---------- SOURCE DATA ----------

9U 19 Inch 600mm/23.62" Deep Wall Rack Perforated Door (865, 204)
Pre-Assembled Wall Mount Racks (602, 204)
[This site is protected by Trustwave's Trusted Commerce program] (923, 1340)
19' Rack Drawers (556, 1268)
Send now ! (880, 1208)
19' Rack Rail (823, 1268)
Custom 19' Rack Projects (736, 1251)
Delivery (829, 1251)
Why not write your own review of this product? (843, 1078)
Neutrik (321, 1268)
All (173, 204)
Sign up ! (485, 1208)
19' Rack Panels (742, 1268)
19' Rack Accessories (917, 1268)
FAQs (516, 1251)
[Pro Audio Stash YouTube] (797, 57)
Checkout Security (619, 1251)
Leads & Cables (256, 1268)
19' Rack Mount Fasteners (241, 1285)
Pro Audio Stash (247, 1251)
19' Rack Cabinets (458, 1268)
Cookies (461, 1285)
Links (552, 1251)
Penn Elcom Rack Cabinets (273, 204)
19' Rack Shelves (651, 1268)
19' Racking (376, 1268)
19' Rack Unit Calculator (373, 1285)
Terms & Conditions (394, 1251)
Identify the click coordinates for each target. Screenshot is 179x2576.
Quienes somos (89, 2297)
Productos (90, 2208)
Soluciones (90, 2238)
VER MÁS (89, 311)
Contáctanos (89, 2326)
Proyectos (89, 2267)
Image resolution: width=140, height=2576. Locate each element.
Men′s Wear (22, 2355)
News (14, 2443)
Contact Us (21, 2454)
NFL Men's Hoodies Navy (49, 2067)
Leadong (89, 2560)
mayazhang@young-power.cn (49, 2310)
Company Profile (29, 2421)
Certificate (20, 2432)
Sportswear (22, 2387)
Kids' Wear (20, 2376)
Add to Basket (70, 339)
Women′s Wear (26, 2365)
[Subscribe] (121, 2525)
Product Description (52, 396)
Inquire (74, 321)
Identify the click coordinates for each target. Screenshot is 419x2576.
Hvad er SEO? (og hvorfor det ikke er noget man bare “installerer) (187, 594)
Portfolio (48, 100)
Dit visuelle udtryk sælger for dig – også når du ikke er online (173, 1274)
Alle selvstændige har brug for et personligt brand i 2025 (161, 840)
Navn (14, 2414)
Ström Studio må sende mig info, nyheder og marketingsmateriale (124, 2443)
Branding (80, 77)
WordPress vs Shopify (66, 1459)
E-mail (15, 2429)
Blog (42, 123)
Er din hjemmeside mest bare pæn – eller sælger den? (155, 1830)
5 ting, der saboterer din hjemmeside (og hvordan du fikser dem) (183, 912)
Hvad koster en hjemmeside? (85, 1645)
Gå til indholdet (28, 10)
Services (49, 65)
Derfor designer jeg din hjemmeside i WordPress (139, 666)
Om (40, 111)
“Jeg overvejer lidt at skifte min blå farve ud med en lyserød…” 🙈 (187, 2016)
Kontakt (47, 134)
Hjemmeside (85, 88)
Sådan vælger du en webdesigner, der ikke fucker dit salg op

----------

*REQUIREMENT*: Repeat each entry above exactly as shown.

*RESULT OF THIS TASK*:
9U 19 Inch 600mm/23.62" Deep Wall Rack Perforated Door (865, 204)
Pre-Assembled Wall Mount Racks (602, 204)
[This site is protected by Trustwave's Trusted Commerce program] (923, 1340)
19' Rack Drawers (556, 1268)
Send now ! (880, 1208)
19' Rack Rail (823, 1268)
Custom 19' Rack Projects (736, 1251)
Delivery (829, 1251)
Why not write your own review of this product? (843, 1078)
Neutrik (321, 1268)
All (173, 204)
Sign up ! (485, 1208)
19' Rack Panels (742, 1268)
19' Rack Accessories (917, 1268)
FAQs (516, 1251)
[Pro Audio Stash YouTube] (797, 57)
Checkout Security (619, 1251)
Leads & Cables (256, 1268)
19' Rack Mount Fasteners (241, 1285)
Pro Audio Stash (247, 1251)
19' Rack Cabinets (458, 1268)
Cookies (461, 1285)
Links (552, 1251)
Penn Elcom Rack Cabinets (273, 204)
19' Rack Shelves (651, 1268)
19' Racking (376, 1268)
19' Rack Unit Calculator (373, 1285)
Terms & Conditions (394, 1251)
Identify the click coordinates for each target. Screenshot is 179x2576.
Quienes somos (89, 2297)
Productos (90, 2208)
Soluciones (90, 2238)
VER MÁS (89, 311)
Contáctanos (89, 2326)
Proyectos (89, 2267)
Image resolution: width=140, height=2576. Locate each element.
Men′s Wear (22, 2355)
News (14, 2443)
Contact Us (21, 2454)
NFL Men's Hoodies Navy (49, 2067)
Leadong (89, 2560)
mayazhang@young-power.cn (49, 2310)
Company Profile (29, 2421)
Certificate (20, 2432)
Sportswear (22, 2387)
Kids' Wear (20, 2376)
Add to Basket (70, 339)
Women′s Wear (26, 2365)
[Subscribe] (121, 2525)
Product Description (52, 396)
Inquire (74, 321)
Identify the click coordinates for each target. Screenshot is 419x2576.
Hvad er SEO? (og hvorfor det ikke er noget man bare “installerer) (187, 594)
Portfolio (48, 100)
Dit visuelle udtryk sælger for dig – også når du ikke er online (173, 1274)
Alle selvstændige har brug for et personligt brand i 2025 (161, 840)
Navn (14, 2414)
Ström Studio må sende mig info, nyheder og marketingsmateriale (124, 2443)
Branding (80, 77)
WordPress vs Shopify (66, 1459)
E-mail (15, 2429)
Blog (42, 123)
Er din hjemmeside mest bare pæn – eller sælger den? (155, 1830)
5 ting, der saboterer din hjemmeside (og hvordan du fikser dem) (183, 912)
Hvad koster en hjemmeside? (85, 1645)
Gå til indholdet (28, 10)
Services (49, 65)
Derfor designer jeg din hjemmeside i WordPress (139, 666)
Om (40, 111)
“Jeg overvejer lidt at skifte min blå farve ud med en lyserød…” 🙈 (187, 2016)
Kontakt (47, 134)
Hjemmeside (85, 88)
Sådan vælger du en webdesigner, der ikke fucker dit salg op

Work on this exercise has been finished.